-- DIRECTIONS --
Set down exactly, from the records below, the line with "Português (101, 2301)" through the line with "Igbo asusu (145, 2314)", and nothing else.

-- SUPPLIED RECORDS --
--------------------

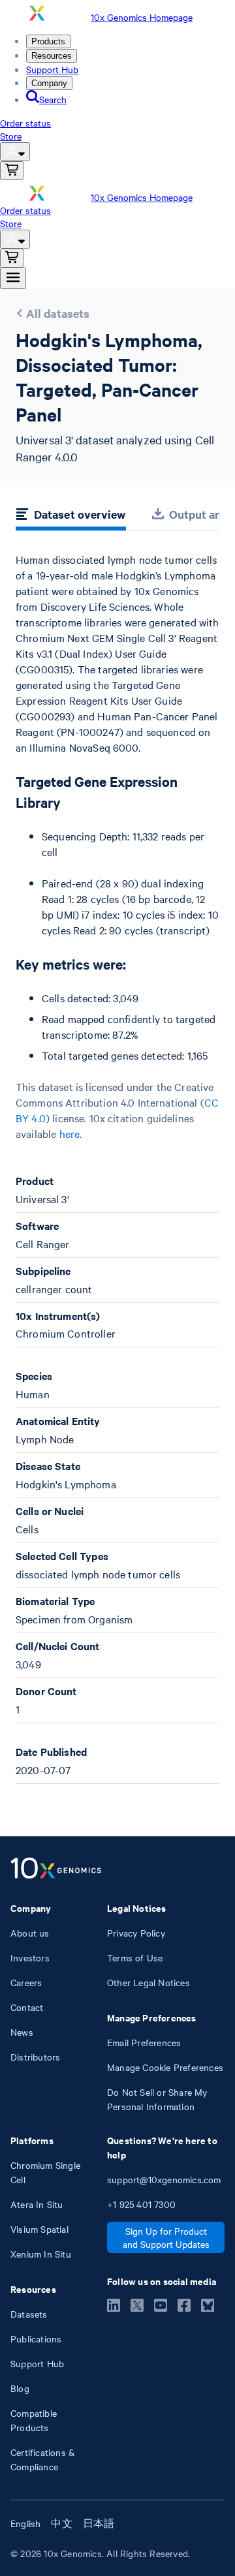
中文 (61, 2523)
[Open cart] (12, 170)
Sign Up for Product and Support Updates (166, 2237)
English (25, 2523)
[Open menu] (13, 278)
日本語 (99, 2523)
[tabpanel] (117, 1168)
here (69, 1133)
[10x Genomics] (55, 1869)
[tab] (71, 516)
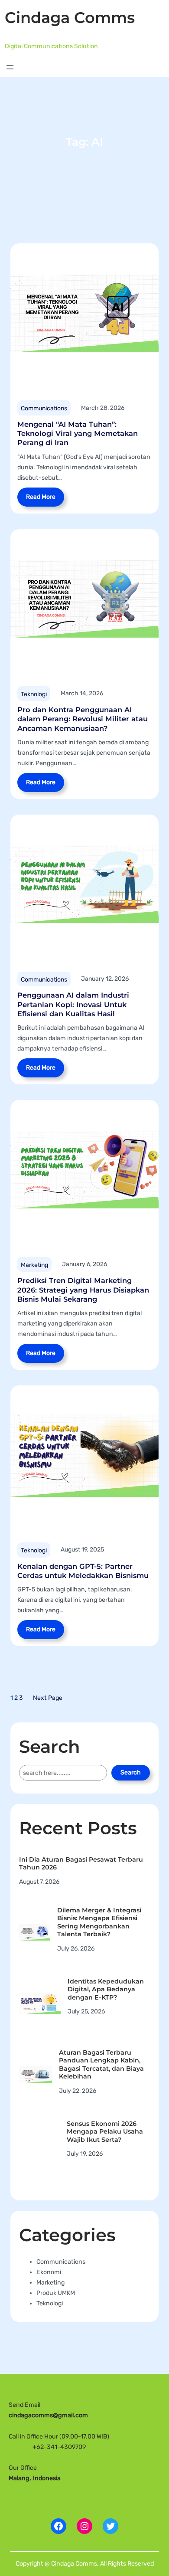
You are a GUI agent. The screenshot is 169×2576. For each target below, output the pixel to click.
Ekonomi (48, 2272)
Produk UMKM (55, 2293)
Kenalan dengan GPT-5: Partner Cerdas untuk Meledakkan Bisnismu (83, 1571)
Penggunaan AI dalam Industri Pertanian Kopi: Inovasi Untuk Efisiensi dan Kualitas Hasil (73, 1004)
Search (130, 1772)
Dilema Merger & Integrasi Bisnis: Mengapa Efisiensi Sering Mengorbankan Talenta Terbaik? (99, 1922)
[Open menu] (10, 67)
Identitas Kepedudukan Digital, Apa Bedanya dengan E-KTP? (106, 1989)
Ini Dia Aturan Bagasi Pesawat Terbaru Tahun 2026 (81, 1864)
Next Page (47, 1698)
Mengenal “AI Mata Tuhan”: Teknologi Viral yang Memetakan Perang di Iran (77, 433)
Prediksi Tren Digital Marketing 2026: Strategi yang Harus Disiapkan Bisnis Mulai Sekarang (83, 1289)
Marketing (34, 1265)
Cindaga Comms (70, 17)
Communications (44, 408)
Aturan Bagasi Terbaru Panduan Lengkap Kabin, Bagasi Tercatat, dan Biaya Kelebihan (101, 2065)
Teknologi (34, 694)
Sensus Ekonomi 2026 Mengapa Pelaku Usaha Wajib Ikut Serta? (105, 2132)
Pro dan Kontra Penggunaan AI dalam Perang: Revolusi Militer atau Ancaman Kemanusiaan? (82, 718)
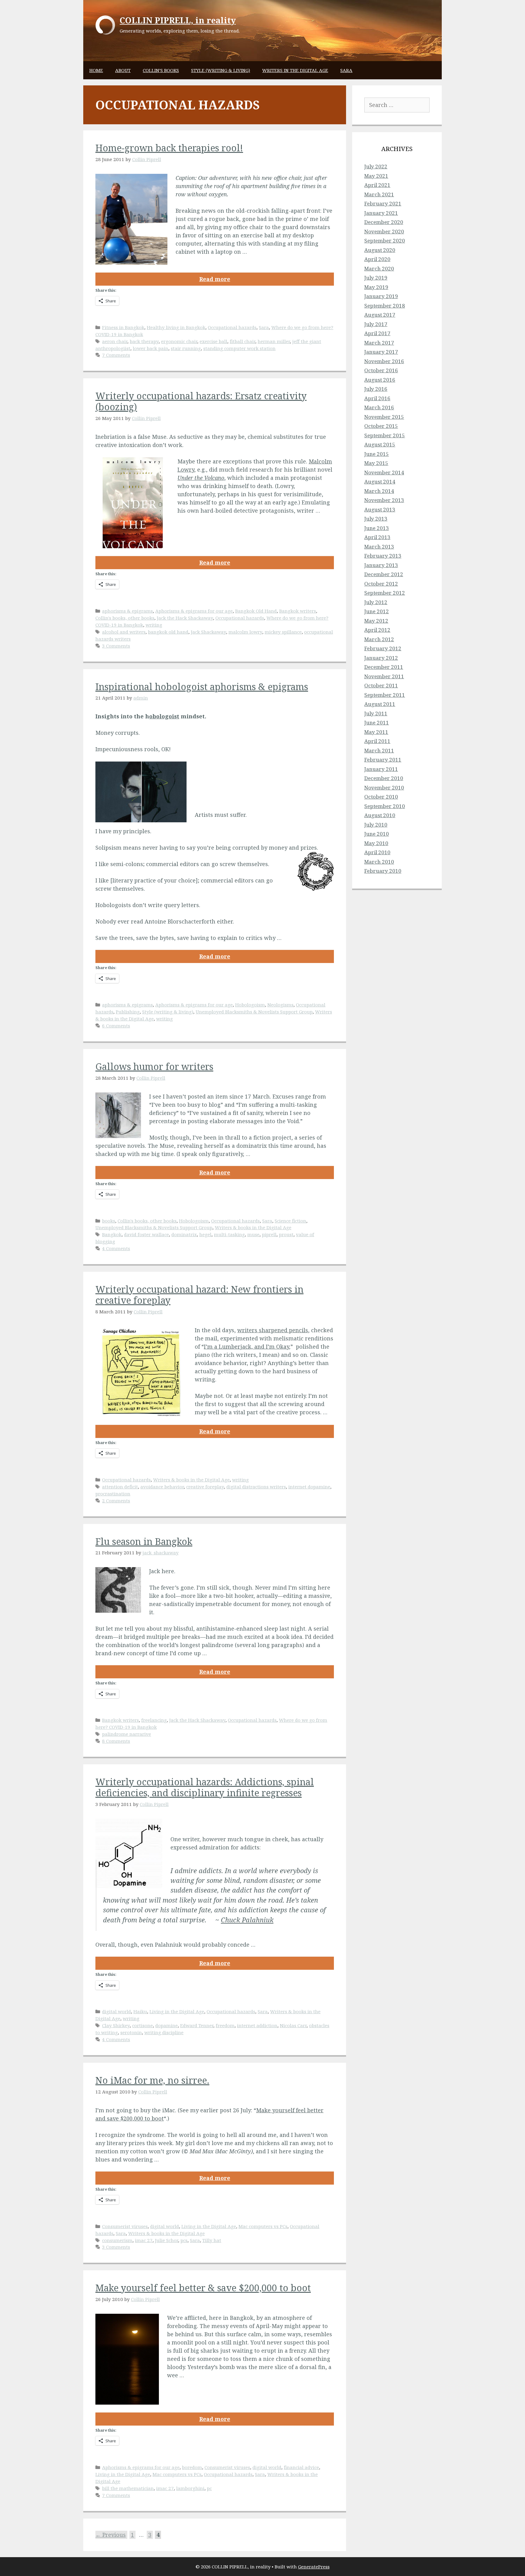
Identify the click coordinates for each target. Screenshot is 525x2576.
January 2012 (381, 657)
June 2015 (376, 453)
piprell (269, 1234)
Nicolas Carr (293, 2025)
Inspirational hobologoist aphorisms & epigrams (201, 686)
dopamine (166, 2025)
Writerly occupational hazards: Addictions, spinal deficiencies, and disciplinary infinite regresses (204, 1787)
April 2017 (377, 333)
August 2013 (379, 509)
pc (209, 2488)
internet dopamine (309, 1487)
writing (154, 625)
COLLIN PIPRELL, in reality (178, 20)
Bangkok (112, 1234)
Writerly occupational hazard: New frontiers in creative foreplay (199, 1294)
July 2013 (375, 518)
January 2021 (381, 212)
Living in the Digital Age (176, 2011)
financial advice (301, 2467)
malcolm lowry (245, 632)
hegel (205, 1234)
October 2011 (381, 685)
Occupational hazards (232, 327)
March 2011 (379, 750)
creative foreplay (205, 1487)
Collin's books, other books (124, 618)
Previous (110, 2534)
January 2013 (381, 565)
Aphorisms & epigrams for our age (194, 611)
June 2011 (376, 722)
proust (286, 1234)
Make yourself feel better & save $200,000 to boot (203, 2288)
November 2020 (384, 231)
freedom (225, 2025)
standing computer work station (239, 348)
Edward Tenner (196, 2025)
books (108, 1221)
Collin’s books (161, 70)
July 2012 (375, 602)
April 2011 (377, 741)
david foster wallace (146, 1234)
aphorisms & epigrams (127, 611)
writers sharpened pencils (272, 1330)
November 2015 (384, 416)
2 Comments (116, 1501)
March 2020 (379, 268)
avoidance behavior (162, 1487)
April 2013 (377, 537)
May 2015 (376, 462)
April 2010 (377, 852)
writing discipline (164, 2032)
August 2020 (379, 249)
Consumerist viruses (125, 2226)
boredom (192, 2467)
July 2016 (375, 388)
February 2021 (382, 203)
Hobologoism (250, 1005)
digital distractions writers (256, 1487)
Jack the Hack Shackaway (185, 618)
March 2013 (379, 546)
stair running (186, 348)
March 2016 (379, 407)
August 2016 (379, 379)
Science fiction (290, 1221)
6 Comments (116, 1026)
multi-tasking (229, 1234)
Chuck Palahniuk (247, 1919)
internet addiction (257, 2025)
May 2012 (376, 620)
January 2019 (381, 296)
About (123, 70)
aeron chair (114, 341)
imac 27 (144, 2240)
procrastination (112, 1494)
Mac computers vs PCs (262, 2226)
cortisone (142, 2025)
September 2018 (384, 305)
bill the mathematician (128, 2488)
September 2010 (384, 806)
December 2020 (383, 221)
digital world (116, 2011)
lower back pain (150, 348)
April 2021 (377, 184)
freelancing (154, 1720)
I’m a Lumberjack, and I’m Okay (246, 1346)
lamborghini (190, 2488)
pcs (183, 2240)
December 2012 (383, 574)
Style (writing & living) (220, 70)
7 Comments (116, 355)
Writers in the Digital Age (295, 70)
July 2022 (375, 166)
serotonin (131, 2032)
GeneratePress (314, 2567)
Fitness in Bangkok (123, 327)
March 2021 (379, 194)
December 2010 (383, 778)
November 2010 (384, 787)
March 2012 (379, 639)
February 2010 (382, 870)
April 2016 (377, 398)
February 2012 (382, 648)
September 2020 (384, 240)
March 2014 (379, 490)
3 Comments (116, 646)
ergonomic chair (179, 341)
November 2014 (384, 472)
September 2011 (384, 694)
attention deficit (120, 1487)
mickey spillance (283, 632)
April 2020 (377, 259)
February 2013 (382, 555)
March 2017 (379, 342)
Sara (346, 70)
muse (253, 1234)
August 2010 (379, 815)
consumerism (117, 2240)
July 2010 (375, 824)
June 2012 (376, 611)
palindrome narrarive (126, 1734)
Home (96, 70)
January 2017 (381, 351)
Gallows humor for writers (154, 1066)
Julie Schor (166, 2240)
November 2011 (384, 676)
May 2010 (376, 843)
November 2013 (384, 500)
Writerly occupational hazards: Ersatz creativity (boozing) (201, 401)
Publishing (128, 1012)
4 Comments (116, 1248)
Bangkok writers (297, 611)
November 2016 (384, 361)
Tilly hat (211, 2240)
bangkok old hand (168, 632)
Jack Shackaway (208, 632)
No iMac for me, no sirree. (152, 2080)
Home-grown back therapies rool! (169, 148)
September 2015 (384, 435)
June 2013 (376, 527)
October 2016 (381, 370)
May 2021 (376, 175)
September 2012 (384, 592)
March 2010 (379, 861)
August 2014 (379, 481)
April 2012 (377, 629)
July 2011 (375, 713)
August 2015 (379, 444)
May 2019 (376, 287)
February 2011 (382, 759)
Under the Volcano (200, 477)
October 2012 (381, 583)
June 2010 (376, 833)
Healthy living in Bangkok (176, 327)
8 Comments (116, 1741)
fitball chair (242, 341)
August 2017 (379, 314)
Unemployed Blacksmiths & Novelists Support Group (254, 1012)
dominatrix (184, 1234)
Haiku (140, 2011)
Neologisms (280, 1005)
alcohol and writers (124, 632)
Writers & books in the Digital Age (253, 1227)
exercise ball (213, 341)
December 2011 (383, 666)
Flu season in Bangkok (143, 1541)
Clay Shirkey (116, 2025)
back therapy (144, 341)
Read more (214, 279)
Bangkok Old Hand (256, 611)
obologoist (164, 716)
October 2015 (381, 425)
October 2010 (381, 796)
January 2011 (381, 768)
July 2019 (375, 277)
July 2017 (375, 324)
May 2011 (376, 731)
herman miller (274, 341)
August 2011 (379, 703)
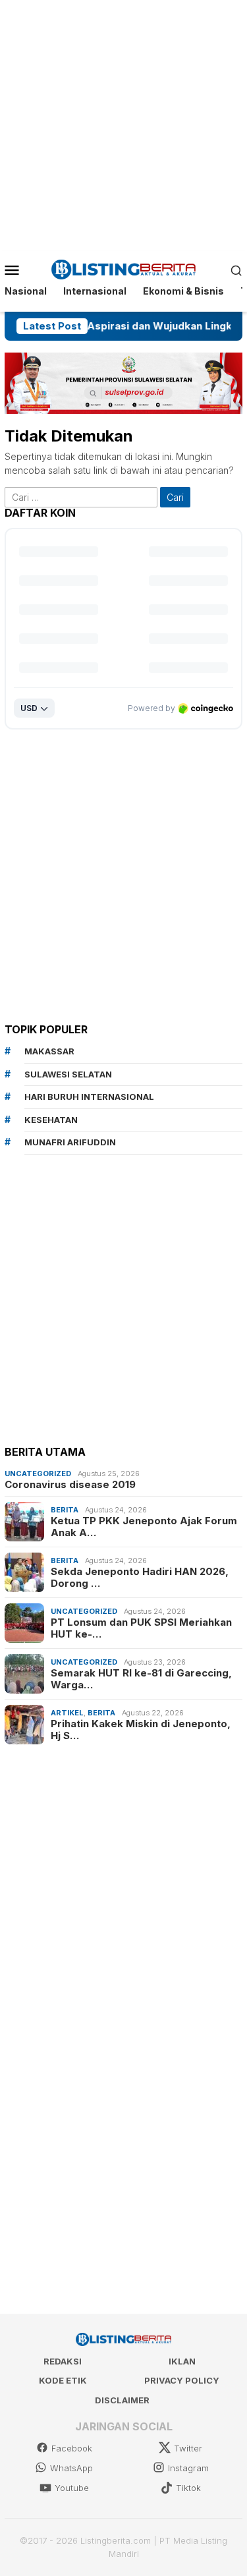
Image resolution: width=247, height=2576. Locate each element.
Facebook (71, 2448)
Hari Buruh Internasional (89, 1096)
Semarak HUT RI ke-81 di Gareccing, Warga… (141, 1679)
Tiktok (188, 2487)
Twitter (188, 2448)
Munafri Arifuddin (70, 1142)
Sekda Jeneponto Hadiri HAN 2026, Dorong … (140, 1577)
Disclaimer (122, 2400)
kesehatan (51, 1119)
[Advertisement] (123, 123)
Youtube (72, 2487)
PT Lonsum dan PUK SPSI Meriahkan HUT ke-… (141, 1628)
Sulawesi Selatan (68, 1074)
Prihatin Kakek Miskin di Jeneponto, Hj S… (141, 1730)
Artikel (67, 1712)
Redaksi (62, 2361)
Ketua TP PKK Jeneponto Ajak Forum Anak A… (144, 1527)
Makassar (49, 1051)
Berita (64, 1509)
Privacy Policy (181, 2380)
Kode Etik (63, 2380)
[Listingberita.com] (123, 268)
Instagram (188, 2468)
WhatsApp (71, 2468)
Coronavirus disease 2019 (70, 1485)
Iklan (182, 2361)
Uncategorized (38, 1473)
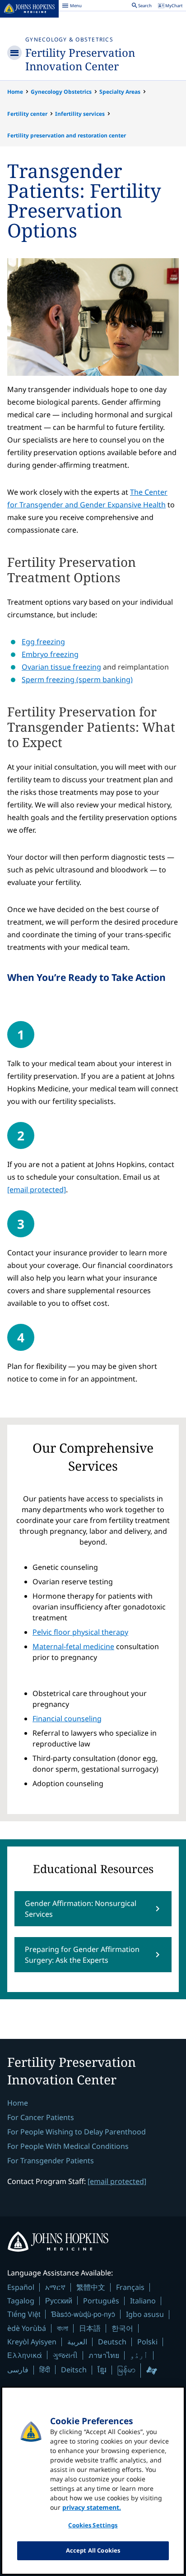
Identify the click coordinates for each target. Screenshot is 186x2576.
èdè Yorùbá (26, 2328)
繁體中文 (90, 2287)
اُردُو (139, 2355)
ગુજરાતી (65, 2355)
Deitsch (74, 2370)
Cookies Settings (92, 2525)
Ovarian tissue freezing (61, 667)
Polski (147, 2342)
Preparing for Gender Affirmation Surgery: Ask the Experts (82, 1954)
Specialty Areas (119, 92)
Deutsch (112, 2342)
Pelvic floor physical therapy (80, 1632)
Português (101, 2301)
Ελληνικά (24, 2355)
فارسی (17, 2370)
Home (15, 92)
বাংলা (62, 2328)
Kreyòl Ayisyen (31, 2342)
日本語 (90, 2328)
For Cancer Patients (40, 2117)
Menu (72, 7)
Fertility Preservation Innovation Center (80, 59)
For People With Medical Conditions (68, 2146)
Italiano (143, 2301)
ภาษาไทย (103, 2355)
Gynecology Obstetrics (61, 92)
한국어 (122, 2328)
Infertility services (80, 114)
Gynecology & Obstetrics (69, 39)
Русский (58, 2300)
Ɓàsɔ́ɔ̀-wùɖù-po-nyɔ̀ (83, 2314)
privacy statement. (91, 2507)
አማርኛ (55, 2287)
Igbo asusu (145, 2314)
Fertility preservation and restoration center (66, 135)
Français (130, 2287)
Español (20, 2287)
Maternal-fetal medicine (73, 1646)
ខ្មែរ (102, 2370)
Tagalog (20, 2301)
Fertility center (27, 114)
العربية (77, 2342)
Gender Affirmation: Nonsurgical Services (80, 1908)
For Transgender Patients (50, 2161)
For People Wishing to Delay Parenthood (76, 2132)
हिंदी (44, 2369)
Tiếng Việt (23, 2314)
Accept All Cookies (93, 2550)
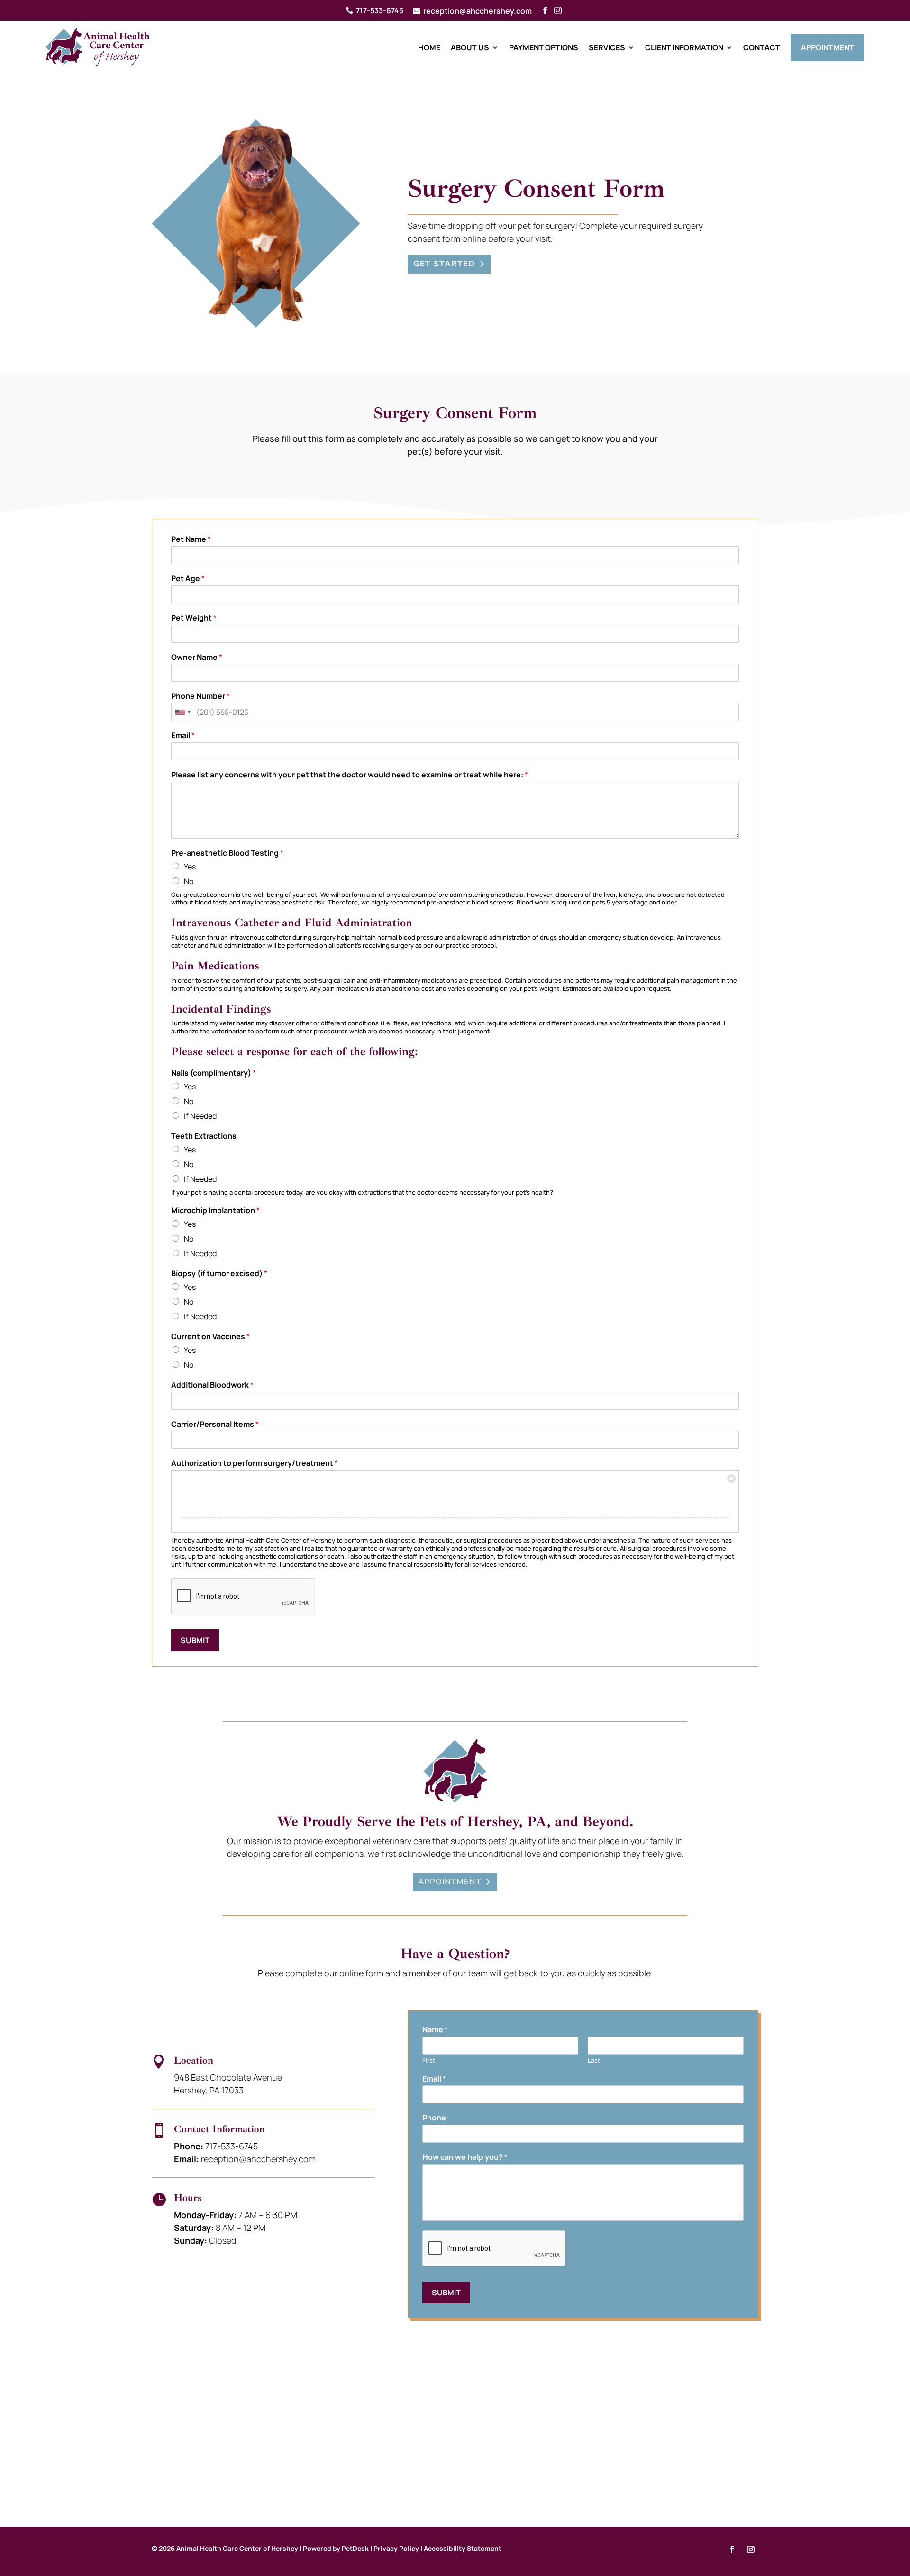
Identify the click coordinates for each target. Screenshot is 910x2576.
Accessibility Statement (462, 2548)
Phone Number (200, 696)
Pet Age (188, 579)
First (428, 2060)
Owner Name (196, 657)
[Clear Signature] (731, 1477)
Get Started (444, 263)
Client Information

--------------------

-- YOUR SOLUTION --
Português (101, 2301)
Ελληνικά (24, 2355)
فارسی (17, 2370)
Home (15, 92)
বাংলা (62, 2328)
Kreyòl Ayisyen (31, 2342)
日本語 (90, 2328)
For Cancer Patients (40, 2117)
Menu (72, 7)
Fertility Preservation Innovation Center (80, 59)
For People With Medical Conditions (68, 2146)
Italiano (143, 2301)
ภาษาไทย (103, 2355)
Gynecology Obstetrics (61, 92)
한국어 (122, 2328)
Infertility services (80, 114)
Gynecology & Obstetrics (69, 39)
Русский (58, 2300)
Ɓàsɔ́ɔ̀-wùɖù-po-nyɔ̀ (83, 2314)
privacy statement. (91, 2507)
አማርኛ (55, 2287)
Igbo asusu (145, 2314)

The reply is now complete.